RECORDS SHOWN
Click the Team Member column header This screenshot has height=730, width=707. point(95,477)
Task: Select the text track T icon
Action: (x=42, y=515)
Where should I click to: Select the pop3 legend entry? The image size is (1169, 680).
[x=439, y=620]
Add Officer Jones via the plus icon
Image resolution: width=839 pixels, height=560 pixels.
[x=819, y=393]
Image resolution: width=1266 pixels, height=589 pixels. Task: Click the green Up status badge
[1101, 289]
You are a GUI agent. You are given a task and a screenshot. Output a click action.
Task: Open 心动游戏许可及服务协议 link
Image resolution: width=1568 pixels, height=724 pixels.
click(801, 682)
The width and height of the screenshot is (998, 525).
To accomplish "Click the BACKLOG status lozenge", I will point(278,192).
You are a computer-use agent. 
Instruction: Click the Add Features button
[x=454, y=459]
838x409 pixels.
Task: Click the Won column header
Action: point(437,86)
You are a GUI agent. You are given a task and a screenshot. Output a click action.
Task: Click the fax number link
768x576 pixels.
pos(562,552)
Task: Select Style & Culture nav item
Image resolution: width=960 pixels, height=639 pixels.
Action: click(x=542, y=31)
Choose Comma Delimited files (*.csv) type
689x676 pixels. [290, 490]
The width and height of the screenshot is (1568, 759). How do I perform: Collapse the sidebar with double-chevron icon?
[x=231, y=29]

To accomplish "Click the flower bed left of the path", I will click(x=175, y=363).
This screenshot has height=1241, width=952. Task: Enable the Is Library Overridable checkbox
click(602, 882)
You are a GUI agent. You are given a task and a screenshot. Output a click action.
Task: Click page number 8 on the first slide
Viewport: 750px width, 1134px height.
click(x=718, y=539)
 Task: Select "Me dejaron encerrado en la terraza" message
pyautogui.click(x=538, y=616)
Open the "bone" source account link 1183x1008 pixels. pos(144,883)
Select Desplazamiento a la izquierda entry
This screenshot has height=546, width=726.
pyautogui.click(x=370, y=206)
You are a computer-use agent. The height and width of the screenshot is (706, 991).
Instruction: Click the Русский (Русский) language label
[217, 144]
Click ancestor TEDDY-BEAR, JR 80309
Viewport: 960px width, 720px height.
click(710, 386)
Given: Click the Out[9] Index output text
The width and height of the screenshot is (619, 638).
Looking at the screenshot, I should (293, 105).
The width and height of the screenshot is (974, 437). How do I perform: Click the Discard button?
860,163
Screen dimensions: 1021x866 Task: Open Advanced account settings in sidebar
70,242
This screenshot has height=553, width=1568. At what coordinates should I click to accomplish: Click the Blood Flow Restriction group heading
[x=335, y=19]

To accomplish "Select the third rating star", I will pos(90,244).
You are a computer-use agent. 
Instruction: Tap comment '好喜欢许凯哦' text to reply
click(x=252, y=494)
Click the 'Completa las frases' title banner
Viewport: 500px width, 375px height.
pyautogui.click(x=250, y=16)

TRY IT
Every entry is to be retyped word for word.

ANSWER TO THIS EXERCISE
Click the Team Member column header This screenshot has height=730, width=707. point(95,477)
Task: Select the text track T icon
Action: (x=42, y=515)
Where should I click to: Select the pop3 legend entry? The image size is (1169, 680).
[x=439, y=620]
Add Officer Jones via the plus icon
Image resolution: width=839 pixels, height=560 pixels.
[x=819, y=393]
Image resolution: width=1266 pixels, height=589 pixels. Task: Click the green Up status badge
[1101, 289]
You are a GUI agent. You are given a task and a screenshot. Output a click action.
Task: Open 心动游戏许可及服务协议 link
Image resolution: width=1568 pixels, height=724 pixels.
click(801, 682)
The width and height of the screenshot is (998, 525).
To accomplish "Click the BACKLOG status lozenge", I will point(278,192).
You are a computer-use agent. 
Instruction: Click the Add Features button
[x=454, y=459]
838x409 pixels.
Task: Click the Won column header
Action: point(437,86)
You are a GUI agent. You are given a task and a screenshot. Output a click action.
Task: Click the fax number link
768x576 pixels.
pos(562,552)
Task: Select Style & Culture nav item
Image resolution: width=960 pixels, height=639 pixels.
Action: click(x=542, y=31)
Choose Comma Delimited files (*.csv) type
689x676 pixels. [290, 490]
The width and height of the screenshot is (1568, 759). How do I perform: Collapse the sidebar with double-chevron icon?
[x=231, y=29]

To accomplish "Click the flower bed left of the path", I will click(x=175, y=363).
This screenshot has height=1241, width=952. Task: Enable the Is Library Overridable checkbox
click(602, 882)
You are a GUI agent. You are given a task and a screenshot. Output a click action.
Task: Click page number 8 on the first slide
Viewport: 750px width, 1134px height.
click(x=718, y=539)
 Task: Select "Me dejaron encerrado en la terraza" message
pyautogui.click(x=538, y=616)
Open the "bone" source account link 1183x1008 pixels. pos(144,883)
Select Desplazamiento a la izquierda entry
This screenshot has height=546, width=726.
pyautogui.click(x=370, y=206)
You are a computer-use agent. The height and width of the screenshot is (706, 991).
Instruction: Click the Русский (Русский) language label
[217, 144]
Click ancestor TEDDY-BEAR, JR 80309
Viewport: 960px width, 720px height.
click(710, 386)
Given: Click the Out[9] Index output text
The width and height of the screenshot is (619, 638).
Looking at the screenshot, I should (293, 105).
The width and height of the screenshot is (974, 437). How do I perform: Click the Discard button?
860,163
Screen dimensions: 1021x866 Task: Open Advanced account settings in sidebar
70,242
This screenshot has height=553, width=1568. At what coordinates should I click to accomplish: Click the Blood Flow Restriction group heading
[x=335, y=19]

To accomplish "Select the third rating star", I will pos(90,244).
You are a computer-use agent. 
Instruction: Tap comment '好喜欢许凯哦' text to reply
click(x=252, y=494)
Click the 'Completa las frases' title banner
Viewport: 500px width, 375px height.
pyautogui.click(x=250, y=16)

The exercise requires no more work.